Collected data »
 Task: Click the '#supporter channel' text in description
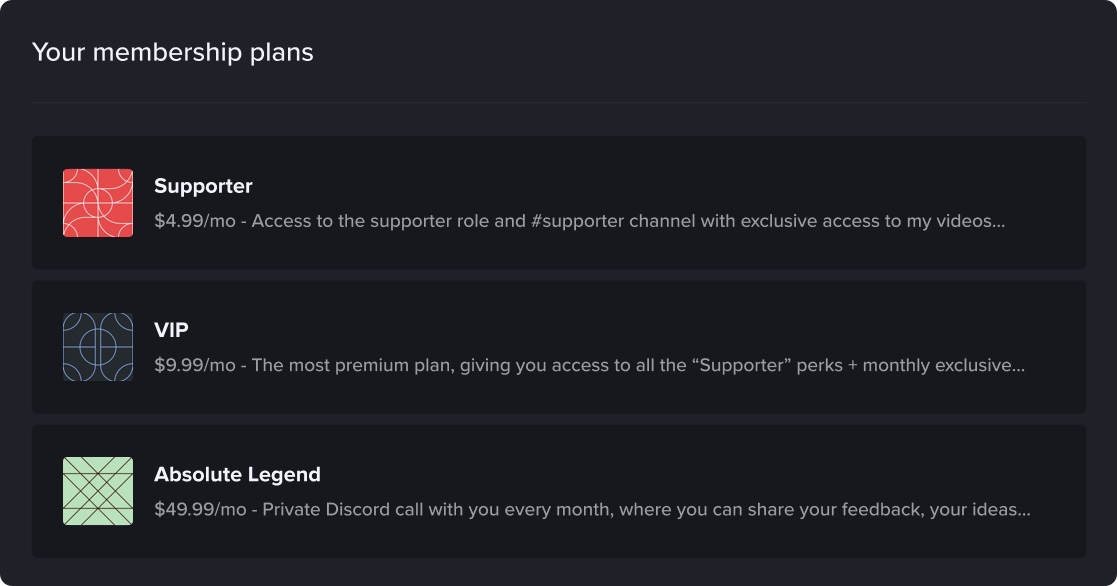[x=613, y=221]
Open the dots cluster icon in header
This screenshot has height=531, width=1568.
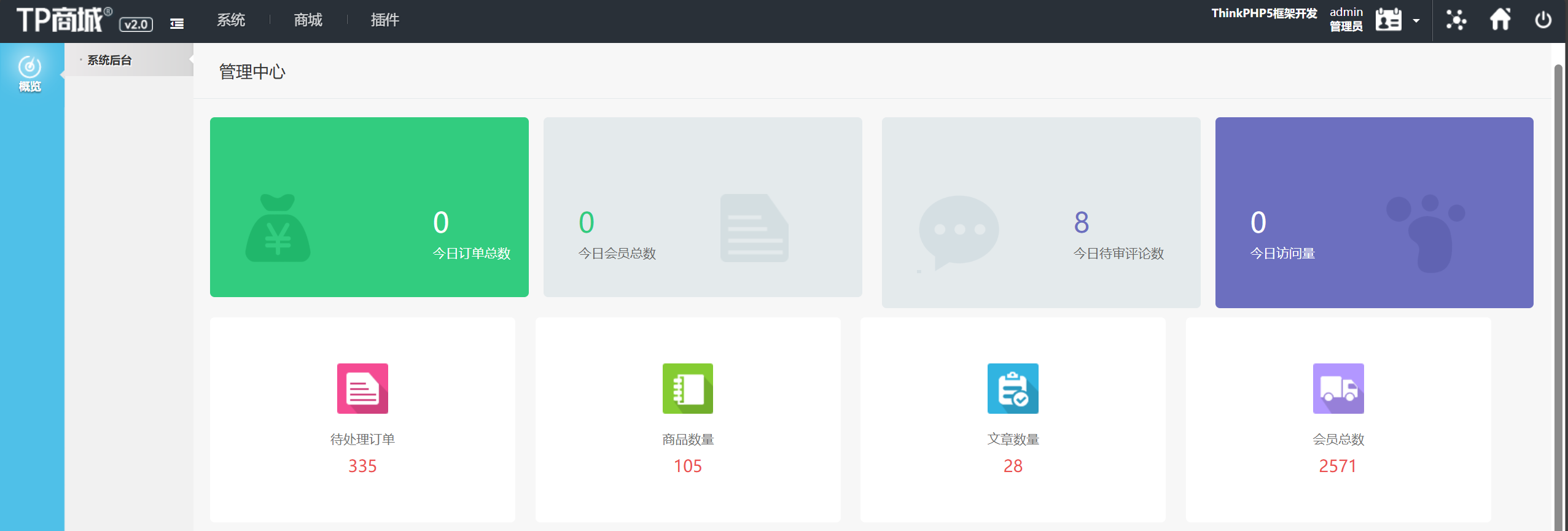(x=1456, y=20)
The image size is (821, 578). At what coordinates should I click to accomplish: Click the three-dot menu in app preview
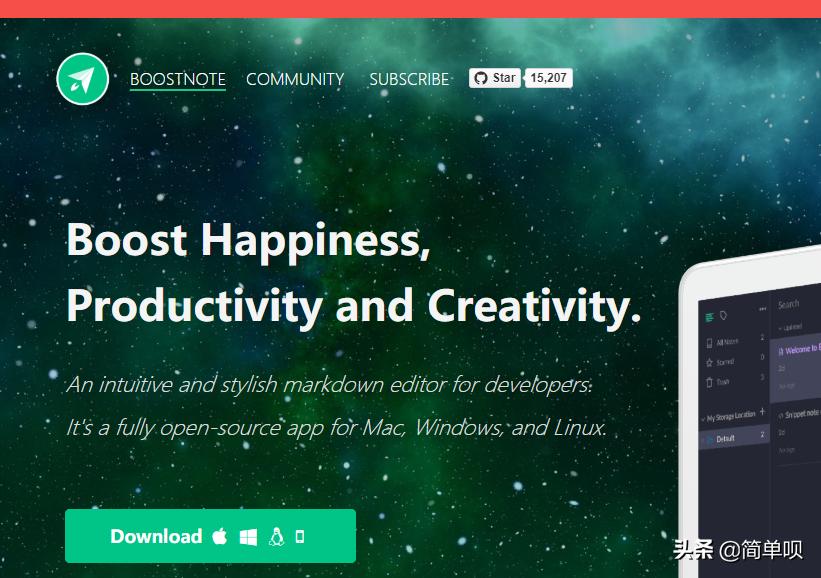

WORK REQUIRED »
Transcribe the data completely. No pictures should appear in the transcription.

YOUR RESPONSE »
 Task: Click the '#supporter channel' text in description
[x=613, y=221]
Open the dots cluster icon in header
This screenshot has height=531, width=1568.
(x=1456, y=20)
The image size is (821, 578). At what coordinates should I click to accomplish: Click the three-dot menu in app preview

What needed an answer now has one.